Passage given |
This results in two values for the unknown variable \(Z_{root}\), one in front of the camera and one behind the camera. We choose the solution in front of the camera i.e., \(\hat{Z}_{root} = 0.5(-b+\sqrt{b^2-4ac})/a\). Given the value of \(Z_{root}\), \(\hat{\mathbf {P}}^{2.5D}\), and the intrinsic camera parameters \(\mathcal {K}\), the scale normalized 3D pose can be reconstructed by back-projecting the 2D pose \(\mathbf {p}\) using Eq. (1). In this paper, we use \(C=1\), and use the distance between the first joint (metacarpophalangeal - MCP) of the index finger and the palm (root) to calculate the scaling factor s. We choose these keypoints since they are the most stable in terms of 2D pose estimation.

3.3 Scale Recovery

Up to this point, we have obtained the 2D and scale normalized 3D pose \(\hat{\mathbf {P}}\) of the hand. In order to recover the absolute 3D pose \(\mathbf {P}\), we need to know the global scale of the hand. In many scenarios this can be known a priori, however, in case it is not available, we estimate the scale \(\hat{s}\) by

$$\begin{aligned} \hat{s} = \underset{s}{\mathrm {argmin}} \sum _{k,l \in \mathcal {E}} (s \cdot \Vert \hat{P}_k - \hat{P}_l \Vert - \mu _{kl})^2, \end{aligned}$$
(7)

where \(\mu _{kl}\) is the mean length of the bone between keypoints k and l in the training data, and \(\mathcal {E}\) defines the kinematic structure of the hand.

4 2.5D Pose Regression

In order to regress the 2.5D pose \(\mathbf {\hat{P}}^{2.5D}\) from an RGB image of the hand, we learn the function \(\mathcal {F}\) using a CNN. In this section, we first describe an alternative formulation of the CNN (Sect. 4.1) and then describe our proposed solution for regressing latent 2.5D heatmaps in Sect. 4.2. In all formulations, we train the CNNs using a loss function \(\mathcal {L}\) which consists of two parts \(\mathcal {L}_{xy}\) and \(\mathcal {L}_{\hat{Z}^r}\), each responsible for the regression of 2D pose and root-relative depths for the hand keypoints, respectively. Formally, the loss can be written as follows:

$$\begin{aligned} \mathcal {L}(\hat{\mathbf {P}}^{2.5D}) = \mathcal {L}_{xy}(\mathbf {p}, \mathbf {p}_{gt}) + \alpha \mathcal {L}_{\hat{Z}^r}(\hat{\mathbf{Z}}^r, \hat{\mathbf{Z}}^{r,gt}), \end{aligned}$$
(8)

where \(\hat{\mathbf{Z}}^r=\{\hat{Z}_k^r\}_{r\in K}\) and \(\hat{\mathbf{Z}}^{r,gt}=\{\hat{Z}_k^{r,gt}\}_{r\in K}\) and gt refers to ground-truth annotations. This loss function has the advantage that it allows to utilize multiple sources of training, i.e., in-the-wild images with only 2D pose annotations and constrained or synthetic images with accurate 3D pose annotations. While \(\mathcal {L}_{xy}\) is valid for all training samples, \(\mathcal {L}_{\hat{Z}^r}\) is enforced only when the 3D pose annotations are available, otherwise it is not considered.

Given data |
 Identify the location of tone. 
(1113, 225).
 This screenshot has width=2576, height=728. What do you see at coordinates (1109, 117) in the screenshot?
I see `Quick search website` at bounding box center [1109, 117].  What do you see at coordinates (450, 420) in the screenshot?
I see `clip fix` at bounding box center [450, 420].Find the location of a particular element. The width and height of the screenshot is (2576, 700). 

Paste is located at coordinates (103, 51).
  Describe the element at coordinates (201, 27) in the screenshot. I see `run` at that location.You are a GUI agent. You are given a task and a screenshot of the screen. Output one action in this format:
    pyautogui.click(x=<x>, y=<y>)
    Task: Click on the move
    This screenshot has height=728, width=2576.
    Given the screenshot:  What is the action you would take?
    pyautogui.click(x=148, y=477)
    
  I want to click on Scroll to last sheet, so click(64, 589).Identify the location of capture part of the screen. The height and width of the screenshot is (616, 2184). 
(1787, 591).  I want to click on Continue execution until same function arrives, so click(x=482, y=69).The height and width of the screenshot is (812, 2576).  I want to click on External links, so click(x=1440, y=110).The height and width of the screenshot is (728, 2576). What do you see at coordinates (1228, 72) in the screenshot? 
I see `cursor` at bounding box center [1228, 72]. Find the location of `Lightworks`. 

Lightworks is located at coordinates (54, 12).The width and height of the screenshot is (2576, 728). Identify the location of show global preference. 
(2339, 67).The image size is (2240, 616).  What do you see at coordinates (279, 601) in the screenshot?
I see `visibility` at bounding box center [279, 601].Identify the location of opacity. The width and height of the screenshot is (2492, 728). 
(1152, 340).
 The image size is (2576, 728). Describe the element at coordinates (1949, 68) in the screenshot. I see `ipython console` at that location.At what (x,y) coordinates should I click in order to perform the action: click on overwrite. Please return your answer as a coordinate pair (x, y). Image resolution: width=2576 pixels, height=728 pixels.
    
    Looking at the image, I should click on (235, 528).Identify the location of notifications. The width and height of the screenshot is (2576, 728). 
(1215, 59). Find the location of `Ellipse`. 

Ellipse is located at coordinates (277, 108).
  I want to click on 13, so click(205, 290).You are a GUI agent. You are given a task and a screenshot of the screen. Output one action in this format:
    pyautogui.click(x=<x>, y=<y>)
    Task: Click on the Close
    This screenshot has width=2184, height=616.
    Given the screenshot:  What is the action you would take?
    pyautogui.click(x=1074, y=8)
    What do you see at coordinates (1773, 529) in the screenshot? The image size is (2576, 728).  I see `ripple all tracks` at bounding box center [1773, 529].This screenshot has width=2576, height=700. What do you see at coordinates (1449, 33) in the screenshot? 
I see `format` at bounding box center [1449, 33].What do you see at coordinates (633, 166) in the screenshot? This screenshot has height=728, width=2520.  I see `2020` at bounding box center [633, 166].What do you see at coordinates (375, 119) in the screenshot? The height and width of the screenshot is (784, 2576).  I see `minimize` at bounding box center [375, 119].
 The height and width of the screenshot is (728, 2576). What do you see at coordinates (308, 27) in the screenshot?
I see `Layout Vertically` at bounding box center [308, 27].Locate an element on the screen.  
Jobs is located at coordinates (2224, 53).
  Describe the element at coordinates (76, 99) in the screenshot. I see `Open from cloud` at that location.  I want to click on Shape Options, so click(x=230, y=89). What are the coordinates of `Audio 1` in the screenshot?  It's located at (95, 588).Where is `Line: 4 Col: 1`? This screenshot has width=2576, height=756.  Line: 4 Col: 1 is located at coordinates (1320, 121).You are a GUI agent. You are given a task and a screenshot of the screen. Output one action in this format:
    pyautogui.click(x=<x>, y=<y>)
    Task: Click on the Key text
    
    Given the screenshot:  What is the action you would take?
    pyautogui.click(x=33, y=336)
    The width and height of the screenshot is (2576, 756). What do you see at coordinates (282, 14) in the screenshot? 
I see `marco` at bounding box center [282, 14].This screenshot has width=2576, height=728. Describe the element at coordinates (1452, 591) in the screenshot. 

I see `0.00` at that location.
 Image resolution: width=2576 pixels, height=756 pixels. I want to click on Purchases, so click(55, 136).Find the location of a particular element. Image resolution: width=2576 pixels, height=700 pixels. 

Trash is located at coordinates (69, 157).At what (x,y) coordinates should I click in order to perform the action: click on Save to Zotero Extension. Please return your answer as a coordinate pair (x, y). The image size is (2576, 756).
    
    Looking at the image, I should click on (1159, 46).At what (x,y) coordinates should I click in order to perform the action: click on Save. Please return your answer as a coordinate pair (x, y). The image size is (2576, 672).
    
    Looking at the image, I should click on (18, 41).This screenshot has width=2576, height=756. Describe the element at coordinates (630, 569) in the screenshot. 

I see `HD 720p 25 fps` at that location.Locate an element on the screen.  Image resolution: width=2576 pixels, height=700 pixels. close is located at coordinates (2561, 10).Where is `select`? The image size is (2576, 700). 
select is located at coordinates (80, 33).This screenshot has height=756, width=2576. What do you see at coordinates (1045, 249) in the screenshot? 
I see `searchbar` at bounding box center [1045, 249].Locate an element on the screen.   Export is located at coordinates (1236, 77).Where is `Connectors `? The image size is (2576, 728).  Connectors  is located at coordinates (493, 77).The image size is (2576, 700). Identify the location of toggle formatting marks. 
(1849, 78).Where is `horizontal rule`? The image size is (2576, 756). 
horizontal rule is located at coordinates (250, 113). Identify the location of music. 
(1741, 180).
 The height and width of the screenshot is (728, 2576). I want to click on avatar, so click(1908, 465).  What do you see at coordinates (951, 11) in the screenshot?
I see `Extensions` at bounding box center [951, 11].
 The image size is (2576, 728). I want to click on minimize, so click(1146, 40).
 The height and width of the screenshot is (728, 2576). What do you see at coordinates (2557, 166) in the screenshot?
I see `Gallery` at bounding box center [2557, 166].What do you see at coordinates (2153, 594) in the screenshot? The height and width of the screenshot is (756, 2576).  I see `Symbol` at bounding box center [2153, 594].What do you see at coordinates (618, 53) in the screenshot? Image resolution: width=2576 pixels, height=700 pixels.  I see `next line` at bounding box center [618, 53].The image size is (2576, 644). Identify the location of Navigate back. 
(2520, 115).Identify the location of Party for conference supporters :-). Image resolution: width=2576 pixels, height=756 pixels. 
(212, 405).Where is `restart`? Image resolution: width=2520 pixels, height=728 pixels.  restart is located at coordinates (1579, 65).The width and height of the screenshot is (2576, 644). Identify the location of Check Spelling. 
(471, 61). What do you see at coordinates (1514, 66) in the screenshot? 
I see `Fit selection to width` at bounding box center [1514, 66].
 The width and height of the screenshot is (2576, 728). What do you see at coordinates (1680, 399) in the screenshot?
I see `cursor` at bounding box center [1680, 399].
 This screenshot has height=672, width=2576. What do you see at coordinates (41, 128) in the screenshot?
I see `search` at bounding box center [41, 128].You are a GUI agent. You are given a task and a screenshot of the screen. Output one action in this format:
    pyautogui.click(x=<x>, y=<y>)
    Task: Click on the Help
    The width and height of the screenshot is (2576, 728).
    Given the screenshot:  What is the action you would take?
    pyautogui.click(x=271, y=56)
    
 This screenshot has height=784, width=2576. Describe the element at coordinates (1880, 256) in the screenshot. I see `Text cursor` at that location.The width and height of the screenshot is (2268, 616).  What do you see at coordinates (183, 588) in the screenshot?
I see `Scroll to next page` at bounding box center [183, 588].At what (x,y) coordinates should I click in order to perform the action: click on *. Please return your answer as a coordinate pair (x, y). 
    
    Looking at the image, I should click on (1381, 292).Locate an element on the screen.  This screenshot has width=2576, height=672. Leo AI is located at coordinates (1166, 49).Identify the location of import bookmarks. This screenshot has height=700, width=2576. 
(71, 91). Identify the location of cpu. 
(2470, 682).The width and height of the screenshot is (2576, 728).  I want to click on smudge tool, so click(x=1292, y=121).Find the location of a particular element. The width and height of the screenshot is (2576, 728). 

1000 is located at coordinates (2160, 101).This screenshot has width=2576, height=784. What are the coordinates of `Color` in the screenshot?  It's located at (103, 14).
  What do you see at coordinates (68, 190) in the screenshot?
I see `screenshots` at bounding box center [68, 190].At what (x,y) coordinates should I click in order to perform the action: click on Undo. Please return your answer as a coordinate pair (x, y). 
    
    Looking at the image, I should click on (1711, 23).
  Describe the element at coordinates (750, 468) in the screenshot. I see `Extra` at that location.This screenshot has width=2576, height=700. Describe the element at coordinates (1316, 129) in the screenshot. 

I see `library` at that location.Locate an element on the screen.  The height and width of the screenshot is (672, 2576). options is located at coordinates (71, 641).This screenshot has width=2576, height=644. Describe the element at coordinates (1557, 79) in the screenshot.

Exercise set |
1. In the passage on 3D hand pose estimation, which two keypoints are used to calculate the scaling factor s?
2. Decide whether each statement agrees with the passage on 3D hand pose estimation. Answer yes or no for each, and quote the deciding words.
(a) The chosen value for the root depth is the solution behind the camera.
(b) The value μ_kl is the mean bone length between keypoints k and l in the training data.
(c) The root-relative depth loss is applied to every training sample.
3. Pick up the passage on 3D hand pose estimation right after its last sentence and keep writing it.

Responses by task |
1. The first joint (metacarpophalangeal, MCP) of the index finger and the palm (root).

2.
(a) No: "We choose the solution in front of the camera"
(b) Yes: "is the mean length of the bone between keypoints k and l in the training data"
(c) No: "is enforced only when the 3D pose annotations are available, otherwise it is not considered."

3.
4.1 Direct 2.5D Heatmap Regression

Heatmap regression is the de-facto approach for 2D pose estimation [26, 27, 59, 60]. In contrast to holistic regression, heatmaps have the advantage of providing higher output resolution, which helps in accurately localizing the keypoints. However, they are scarcely used for 3D pose estimation since a 3D volumetric heatmap representation [30] results in a high computational and storage cost.

We, thus, propose a novel and compact heatmap representation, which we refer to as 2.5D heatmaps. It consists of 2D heatmaps \(H^{2D}\) for keypoint localization and depth maps \(H^{\hat{z}^r}\) for depth predictions. While the 2D heatmap \(H^{2D}_k\) represents the likelihood of the \(k^{th}\) keypoint at each pixel location, the depth map \(H^{\hat{z}^r}_k\) provides the scale normalized and root-relative depth prediction for the corresponding pixels. This representation of depth maps is scale and translation invariant and remains consistent across similar hand poses, therefore, it is significantly easier to be learned using CNNs. The CNN provides a 2K channel output with K channels for 2D localization heatmaps \(H^{2D}\) and K channels for depth maps \(H^{\hat{z }^r}\). The target heatmap \(H_k^{2D,gt}\) for the \(k^\mathrm {th}\) keypoint is defined as

$$\begin{aligned} H^{2D,gt}_{k}(p) = \exp \left( - \dfrac{\Vert p - p^{gt}_k\Vert }{\sigma ^2}\right) , \quad p \in {\varOmega }\end{aligned}$$
(9)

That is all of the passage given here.